Published Nov. 14, 2020 in the Wyoming Tribune Eagle
By Barb Gorges
“You are what you eat,” is a phrase first attributed to a Frenchman in 1826, then a German in 1863. In 1942 it was the title of a book by American Victor Lindlahr. Plants are what they eat, too.
A multitude of sources today tell us we are healthier eating less fat, sugar, and salt. We are also healthier without the chemicals of conventional farming and food processing, as are farmworkers and ecosystems. The enormous growth of the organic food industry in the last decade shows consumers are listening. Even Cheyenne has an all-organic grocery store now.
Back in the 1970s, the organic food co-op I shopped off-campus expected me to bring my own containers and measure out my selections. Today, organic food may come in bulk quantities, but it is often packaged for convenience, even as frozen dinners.

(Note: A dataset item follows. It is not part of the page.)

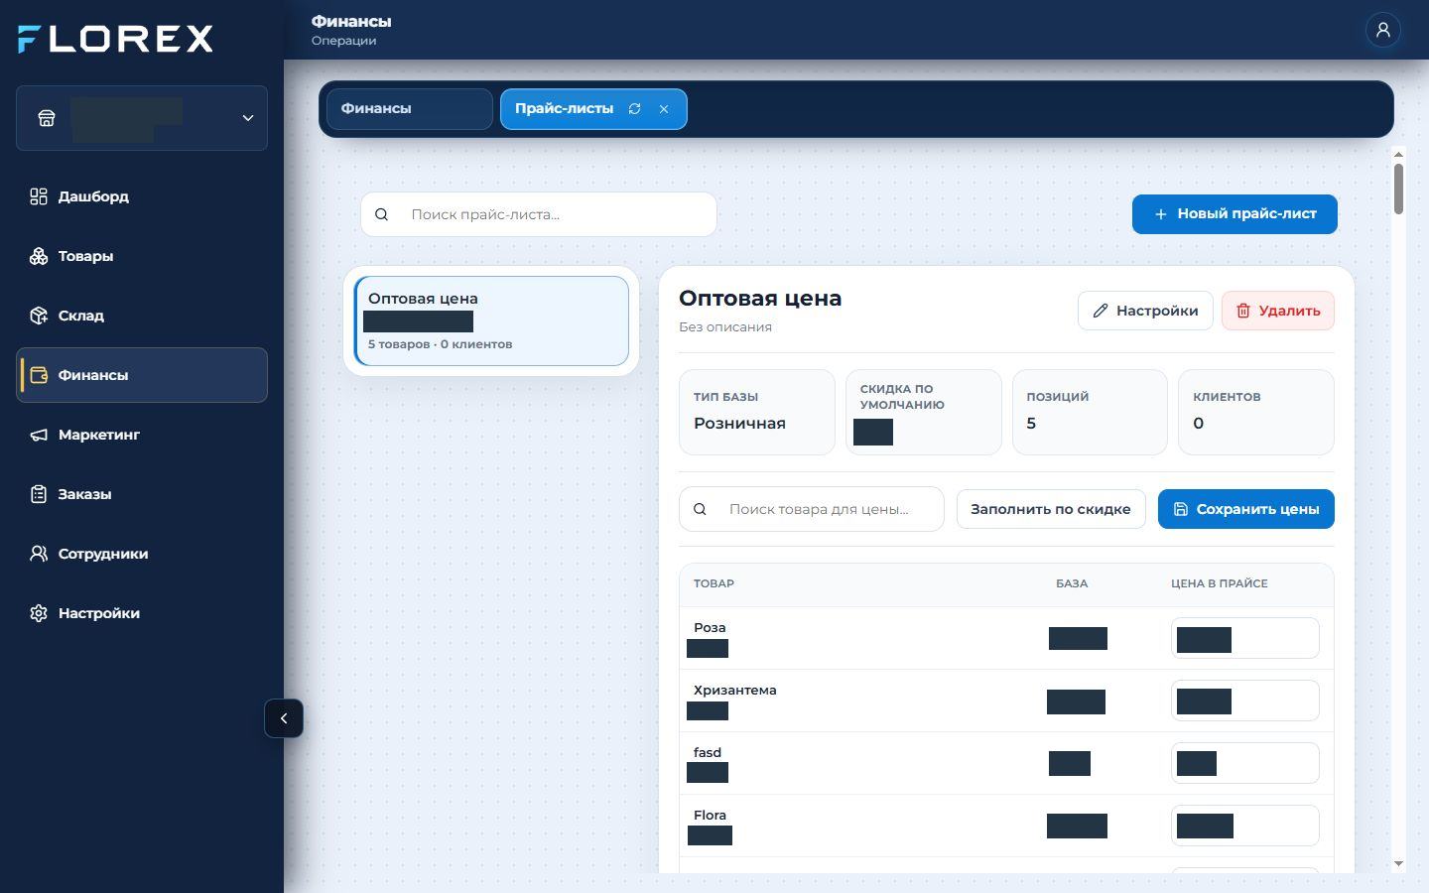Close the Прайс-листы tab

pyautogui.click(x=664, y=109)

Organic convenience food costs more than what people may be willing to pay to switch to organic. But there are three ways to make eating organic more affordable.
1) Buy basics
And buy a freezer or take up canning if you buy in bulk. But even if you don’t do food preservation, buying already frozen produce is fine. Simple protein-vegetable-fruit meals from scratch don’t take that long to cook if you plan a bit (observes the woman who lets her husband do much of the cooking).
2) Plan for leftovers
Get them in the fridge or freezer asap so they don’t become part of the 40 percent of food thrown out in this country. Soup I make from last night’s leftovers is my favorite lunch and dinner is often creative casseroles.
Cooking mostly from scratch and not wasting food goes a long way to making organic food affordable.
3) Grow your own food.
But not all home-grown produce is created equal.

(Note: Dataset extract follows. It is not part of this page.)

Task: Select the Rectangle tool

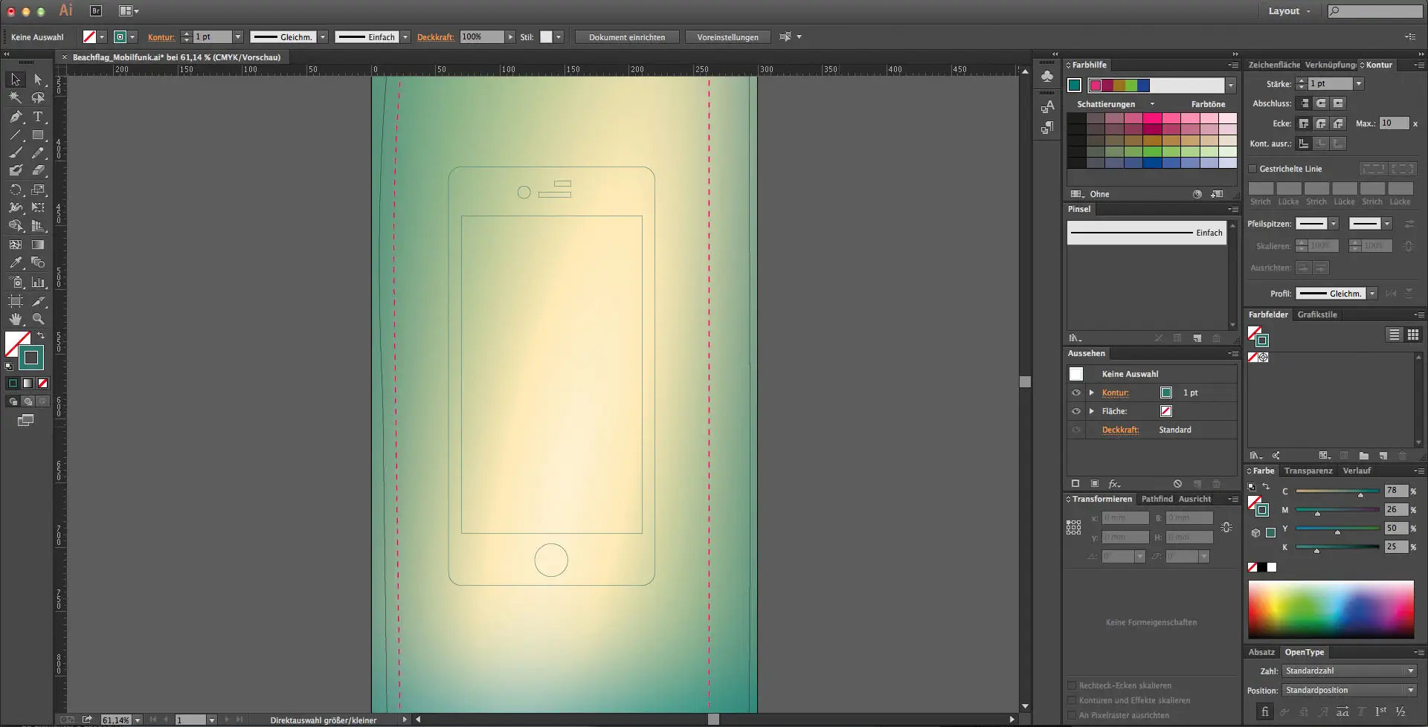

Your tomato is what it eats—the nutrition it gets from the soil. To get nutritious soil, skip conventional farming and gardening methods, and conventional commercial fruit and vegetable varieties.
Donald Davis, University of Texas at Austin, was the lead on a 2004 study titled, “Changes in USDA Food Composition Data for 43 Garden Crops, 1950 to 1999.” It reported that many nutritional elements are lower in today’s varieties because they have been developed to grow fast.
“Uptake of nutrients has not kept pace with their rapid growth,” Davis said.
Other studies also show a drop in nutrient values over the decades is due to fewer nutrients available in the soil. The more synthetic fertilizers and pesticides are poured on, the less nutritious the soil becomes because beneficial microbes are starved or killed.
And the more you need to keep pouring on. The for-profit chemical companies have had great marketing campaigns since the 1940s to make you think theirs is the only way to grow.
The alternative is to encourage soil microbes to grow in your garden. What do they eat? Compost and mulch, plant and animal materials. And then they feed your plants. See my column, https://cheyennegardengossip.wordpress.com/2017/05/07/soil-microbes-better-than-rototilling/.
J. I. Rodale was one of the early proponents of organic growing, and even the inventor of the term, “organic” to refer to the method. He started the magazine, “Organic Farming and Gardening” in 1942.
Now the Rodale Institute is focused on regenerative organic agriculture. Not just sustainable agriculture but methods that improve ag land. It includes techniques such as permaculture, agroforestry and no-till farming. And organic gardening.
My favorite find at a used bookstore is any book by a garden writer pre-World War II, or even WWI, to find out how they gardened before the age of pesticides and synthetic fertilizers.
Most are not how-to books, however one written in 1961 by Connecticut gardener Ruth Stout is: “Gardening Without Work: For the Aging, the Busy & the Indolent.” The cartoon-like cover also says, “no plowing, no hoeing, no cultivating, no weeding, no watering, no spraying.” That describes organic.
A more available book better suited for us is Jane Shellenberger’s “Organic Gardener’s Companion: Growing Vegetables in the West,” published in 2012. She is the publisher and editor of “Colorado Gardener” magazine. Read all issues free online at https://www.coloradogardener.com/.
See my past columns for how to start your new vegetable garden and smother the grass over the winter where you want it to be. Also, Google “organic vegetable seed companies.” You deserve to eat well and be well.